Mr DEPUTY SPEAKER -Order! The motion that an extension of time be granted to the honourable member for Gwydir has not been seconded.


Mr Whitlam - I will second the motion if necessary. All I am saying is that for reasons of which honourable members are aware, I have a lot of commitments this afternoon. I will agree to an extension of time being granted if I am permitted to finish my speech before the luncheon suspension.

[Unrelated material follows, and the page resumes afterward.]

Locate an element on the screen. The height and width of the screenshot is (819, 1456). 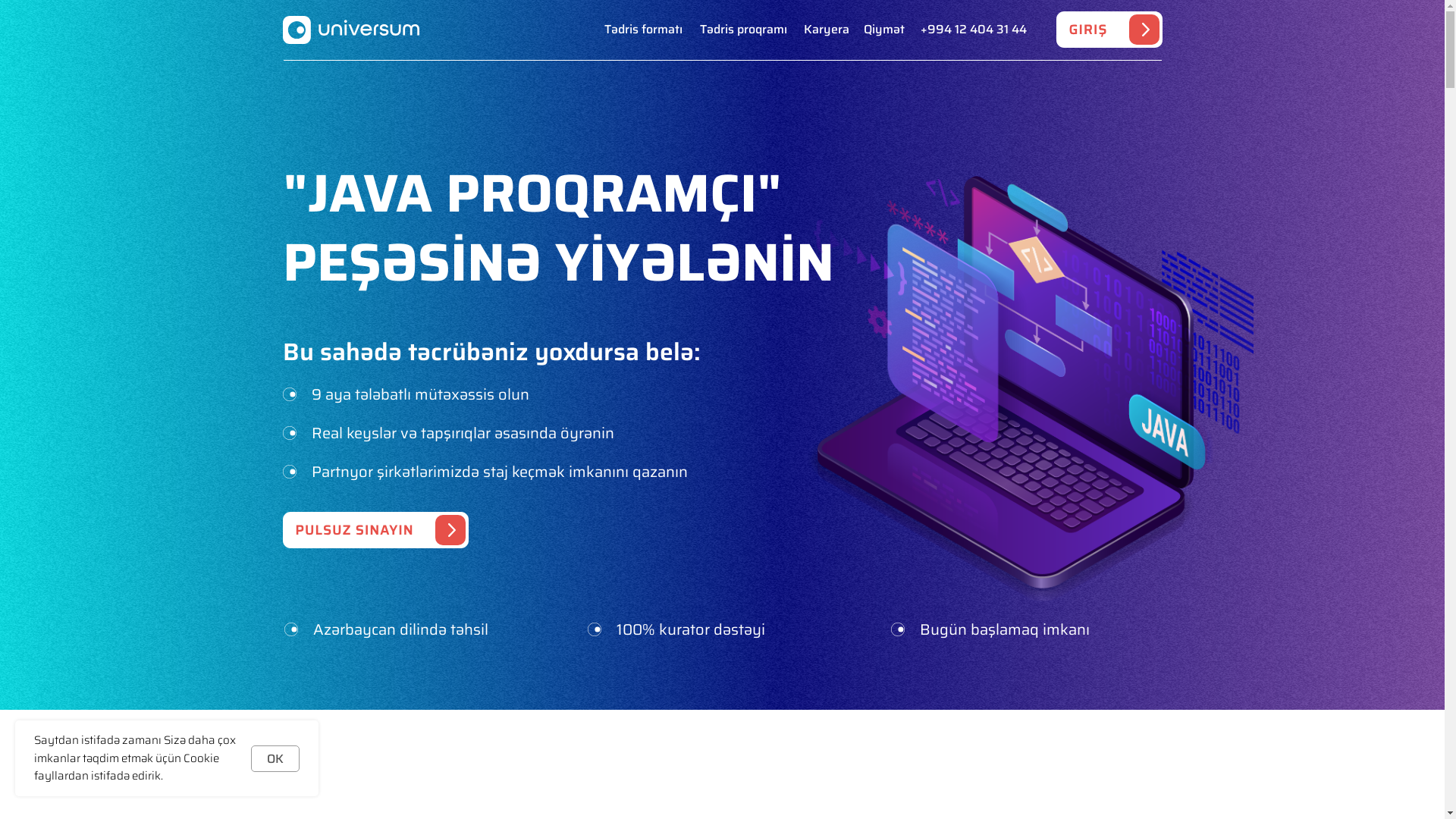
'+994 12 404 31 44' is located at coordinates (973, 30).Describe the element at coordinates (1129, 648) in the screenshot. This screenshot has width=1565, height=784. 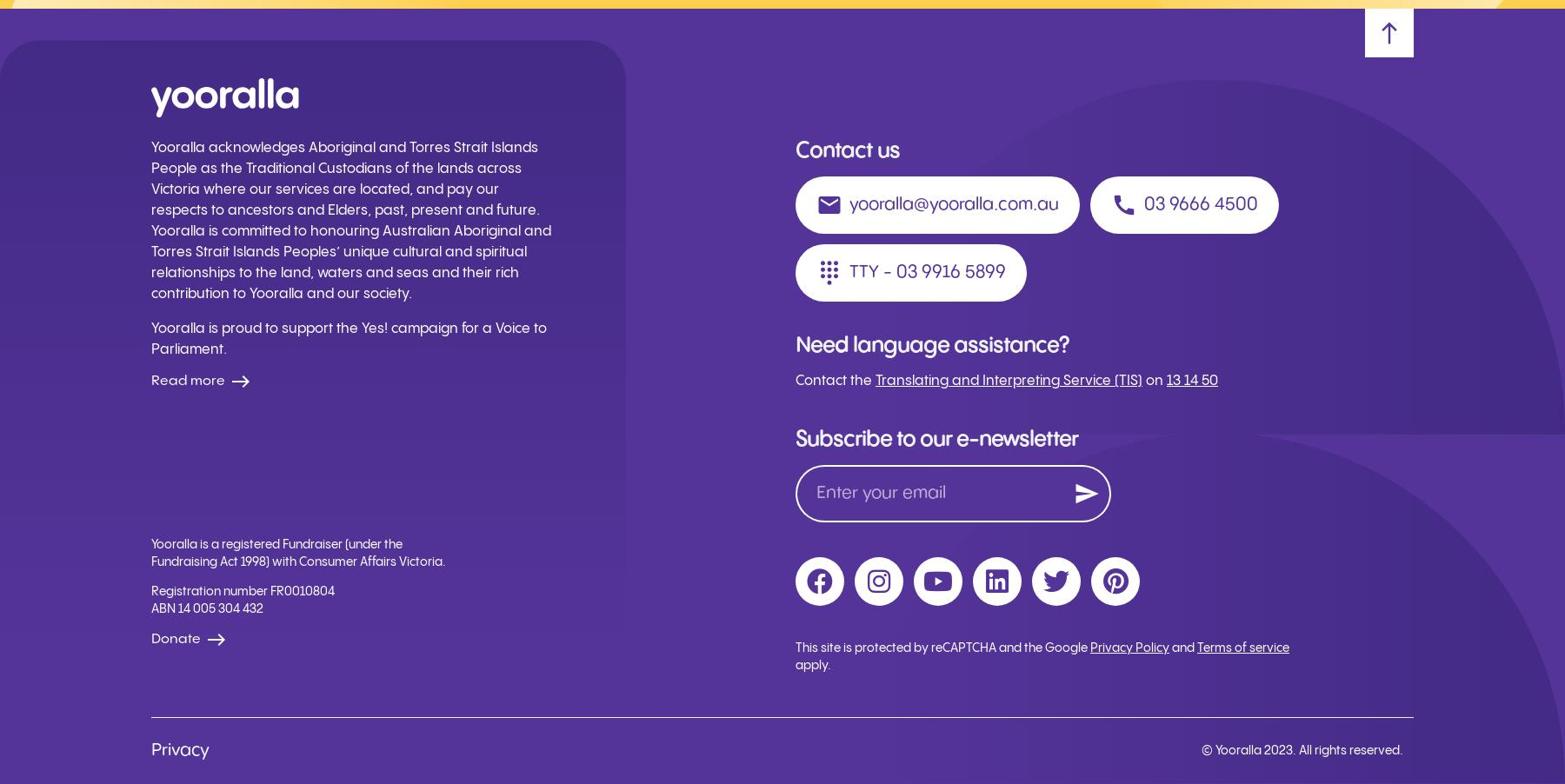
I see `'Privacy Policy'` at that location.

Question resolved in the affirmative.


Mr HUNT - I thank the House and the Prime Minister for granting this extension of time. Unless the present Minister for Aboriginal Affairs can provide adequate and satisfactory explanation of the allegations made by Senator Georges I will certainly move in this House for the establishment of a royal commission to inquire into the whole ambit of Aboriginal welfare administration. In the light of the serious allegations made by Senator Georges that the whole field of Aboriginal affairs has developed into a disaster area littered with failures, that large sums of money have been expended with questionable results and that other serious developments have taken place, there should be no question of the Prime Minister himself undertaking this initiative. We acknowledge that many of these projects were commenced during the term of the former Government. But this does not mean that the Parliament should allow further failures to develop. Unless the Government can satisfactorily answer the charges that have been made and unless the papers are tabled to the satisfaction of the Parliament, I will give notice to this House in relation to the establishment of a royal commission. It is essential that generous funds be provided to help advance the Aboriginal community, but it is even more important to ensure that those funds are expended to the fullest advantage of the Aboriginal people. The Aboriginal people and the Australian community must have grave doubts as to whether the Australian Government has adequate administrative responsibility and capacity to take over responsibility for Aboriginal advancement in the States as from 1 January. I say this because of a mix-up that occurred with the Victorian Government with respect to housing. On 4 September Mr Dickie announced that the Commonwealth would be taking over the responsibility for Aboriginal housing in Victoria. Yet 22 days later he announced that the Commonwealth Minister had written to him saying that the Commonwealth would not be taking over responsibility, that it would remain the responsibility of the Victorian government. It is one thing to seek powers and to invite the States to transfer the very heavy problem of Aboriginal advancement to the Commonwealth but it is another thing to safeguard the interests of the Aboriginal people by ensuring that we have the necessary administrative machinery to ensure that they progress along a road towards advancement which is long overdue.